◆ **WHAT THIS TASK INVOLVES**: Return each entry below without any alteration.

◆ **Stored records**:
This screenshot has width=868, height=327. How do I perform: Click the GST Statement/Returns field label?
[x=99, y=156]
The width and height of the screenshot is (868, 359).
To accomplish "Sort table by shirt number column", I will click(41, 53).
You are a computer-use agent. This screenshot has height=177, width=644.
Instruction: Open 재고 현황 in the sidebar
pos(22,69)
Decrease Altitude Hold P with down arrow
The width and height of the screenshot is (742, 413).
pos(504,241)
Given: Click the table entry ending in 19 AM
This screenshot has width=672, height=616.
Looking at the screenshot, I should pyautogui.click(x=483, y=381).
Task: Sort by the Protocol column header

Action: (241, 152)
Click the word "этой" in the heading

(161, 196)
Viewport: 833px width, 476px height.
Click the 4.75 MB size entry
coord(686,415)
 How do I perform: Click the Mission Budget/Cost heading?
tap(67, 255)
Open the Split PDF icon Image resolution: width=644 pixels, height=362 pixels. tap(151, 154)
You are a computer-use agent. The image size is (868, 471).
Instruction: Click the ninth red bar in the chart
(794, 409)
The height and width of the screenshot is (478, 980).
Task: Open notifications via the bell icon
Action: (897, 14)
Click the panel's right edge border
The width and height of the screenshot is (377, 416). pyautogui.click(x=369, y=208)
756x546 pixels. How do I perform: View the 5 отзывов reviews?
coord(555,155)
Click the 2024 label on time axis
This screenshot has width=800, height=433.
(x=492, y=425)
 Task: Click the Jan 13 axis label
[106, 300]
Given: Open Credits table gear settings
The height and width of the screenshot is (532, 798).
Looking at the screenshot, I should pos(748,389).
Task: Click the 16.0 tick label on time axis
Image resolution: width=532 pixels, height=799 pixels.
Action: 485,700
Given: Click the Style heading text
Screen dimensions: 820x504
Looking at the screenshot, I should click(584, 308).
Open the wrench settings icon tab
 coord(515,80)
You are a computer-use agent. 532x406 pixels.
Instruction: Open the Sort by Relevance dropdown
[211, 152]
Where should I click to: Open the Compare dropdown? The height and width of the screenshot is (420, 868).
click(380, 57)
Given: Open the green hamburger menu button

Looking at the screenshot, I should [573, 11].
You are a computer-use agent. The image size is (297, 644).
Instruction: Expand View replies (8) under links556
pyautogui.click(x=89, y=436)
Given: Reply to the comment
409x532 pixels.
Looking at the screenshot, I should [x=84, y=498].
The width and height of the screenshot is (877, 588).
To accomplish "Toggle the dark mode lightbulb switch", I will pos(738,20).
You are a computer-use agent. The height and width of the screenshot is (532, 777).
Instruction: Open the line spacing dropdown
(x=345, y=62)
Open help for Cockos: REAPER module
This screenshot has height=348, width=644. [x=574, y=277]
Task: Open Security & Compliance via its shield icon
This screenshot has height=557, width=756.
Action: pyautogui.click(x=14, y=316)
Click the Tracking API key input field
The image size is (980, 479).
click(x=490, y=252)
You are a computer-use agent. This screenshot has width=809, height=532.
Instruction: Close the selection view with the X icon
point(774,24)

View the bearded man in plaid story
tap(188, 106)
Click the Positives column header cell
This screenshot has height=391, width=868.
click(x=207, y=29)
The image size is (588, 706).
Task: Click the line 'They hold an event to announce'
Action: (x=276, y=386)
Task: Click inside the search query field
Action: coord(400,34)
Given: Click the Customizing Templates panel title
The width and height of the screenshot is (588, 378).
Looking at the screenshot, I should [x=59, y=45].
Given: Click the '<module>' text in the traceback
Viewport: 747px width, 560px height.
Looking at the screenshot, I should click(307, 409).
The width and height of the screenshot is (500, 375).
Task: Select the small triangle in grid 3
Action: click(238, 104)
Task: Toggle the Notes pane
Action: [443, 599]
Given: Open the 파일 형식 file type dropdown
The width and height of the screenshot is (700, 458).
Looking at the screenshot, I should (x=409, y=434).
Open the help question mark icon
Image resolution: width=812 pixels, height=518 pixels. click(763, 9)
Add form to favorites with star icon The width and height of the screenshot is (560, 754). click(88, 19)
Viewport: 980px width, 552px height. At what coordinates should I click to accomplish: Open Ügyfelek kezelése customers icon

◆ **SOLUTION TO THE EXERCISE**:
This screenshot has width=868, height=327. How do I perform: Click the GST Statement/Returns field label?
[x=99, y=156]
The width and height of the screenshot is (868, 359).
To accomplish "Sort table by shirt number column", I will click(41, 53).
You are a computer-use agent. This screenshot has height=177, width=644.
Instruction: Open 재고 현황 in the sidebar
pos(22,69)
Decrease Altitude Hold P with down arrow
The width and height of the screenshot is (742, 413).
pos(504,241)
Given: Click the table entry ending in 19 AM
This screenshot has width=672, height=616.
Looking at the screenshot, I should pyautogui.click(x=483, y=381).
Task: Sort by the Protocol column header

Action: (241, 152)
Click the word "этой" in the heading

(161, 196)
Viewport: 833px width, 476px height.
Click the 4.75 MB size entry
coord(686,415)
 How do I perform: Click the Mission Budget/Cost heading?
tap(67, 255)
Open the Split PDF icon Image resolution: width=644 pixels, height=362 pixels. tap(151, 154)
You are a computer-use agent. The image size is (868, 471).
Instruction: Click the ninth red bar in the chart
(794, 409)
The height and width of the screenshot is (478, 980).
Task: Open notifications via the bell icon
Action: (897, 14)
Click the panel's right edge border
The width and height of the screenshot is (377, 416). pyautogui.click(x=369, y=208)
756x546 pixels. How do I perform: View the 5 отзывов reviews?
coord(555,155)
Click the 2024 label on time axis
This screenshot has width=800, height=433.
(x=492, y=425)
 Task: Click the Jan 13 axis label
[106, 300]
Given: Open Credits table gear settings
The height and width of the screenshot is (532, 798).
Looking at the screenshot, I should pos(748,389).
Task: Click the 16.0 tick label on time axis
Image resolution: width=532 pixels, height=799 pixels.
Action: 485,700
Given: Click the Style heading text
Screen dimensions: 820x504
Looking at the screenshot, I should click(584, 308).
Open the wrench settings icon tab
 coord(515,80)
You are a computer-use agent. 532x406 pixels.
Instruction: Open the Sort by Relevance dropdown
[211, 152]
Where should I click to: Open the Compare dropdown? The height and width of the screenshot is (420, 868).
click(380, 57)
Given: Open the green hamburger menu button

Looking at the screenshot, I should [573, 11].
You are a computer-use agent. The image size is (297, 644).
Instruction: Expand View replies (8) under links556
pyautogui.click(x=89, y=436)
Given: Reply to the comment
409x532 pixels.
Looking at the screenshot, I should [x=84, y=498].
The width and height of the screenshot is (877, 588).
To accomplish "Toggle the dark mode lightbulb switch", I will pos(738,20).
You are a computer-use agent. The height and width of the screenshot is (532, 777).
Instruction: Open the line spacing dropdown
(x=345, y=62)
Open help for Cockos: REAPER module
This screenshot has height=348, width=644. [x=574, y=277]
Task: Open Security & Compliance via its shield icon
This screenshot has height=557, width=756.
Action: pyautogui.click(x=14, y=316)
Click the Tracking API key input field
The image size is (980, 479).
click(x=490, y=252)
You are a computer-use agent. This screenshot has width=809, height=532.
Instruction: Close the selection view with the X icon
point(774,24)

View the bearded man in plaid story
tap(188, 106)
Click the Positives column header cell
This screenshot has height=391, width=868.
click(x=207, y=29)
The image size is (588, 706).
Task: Click the line 'They hold an event to announce'
Action: (x=276, y=386)
Task: Click inside the search query field
Action: coord(400,34)
Given: Click the Customizing Templates panel title
The width and height of the screenshot is (588, 378).
Looking at the screenshot, I should [x=59, y=45].
Given: Click the '<module>' text in the traceback
Viewport: 747px width, 560px height.
Looking at the screenshot, I should click(307, 409).
The width and height of the screenshot is (500, 375).
Task: Select the small triangle in grid 3
Action: click(238, 104)
Task: Toggle the Notes pane
Action: [443, 599]
Given: Open the 파일 형식 file type dropdown
The width and height of the screenshot is (700, 458).
Looking at the screenshot, I should (x=409, y=434).
Open the help question mark icon
Image resolution: width=812 pixels, height=518 pixels. click(763, 9)
Add form to favorites with star icon The width and height of the screenshot is (560, 754). click(88, 19)
Viewport: 980px width, 552px height. At what coordinates should I click to accomplish: Open Ügyfelek kezelése customers icon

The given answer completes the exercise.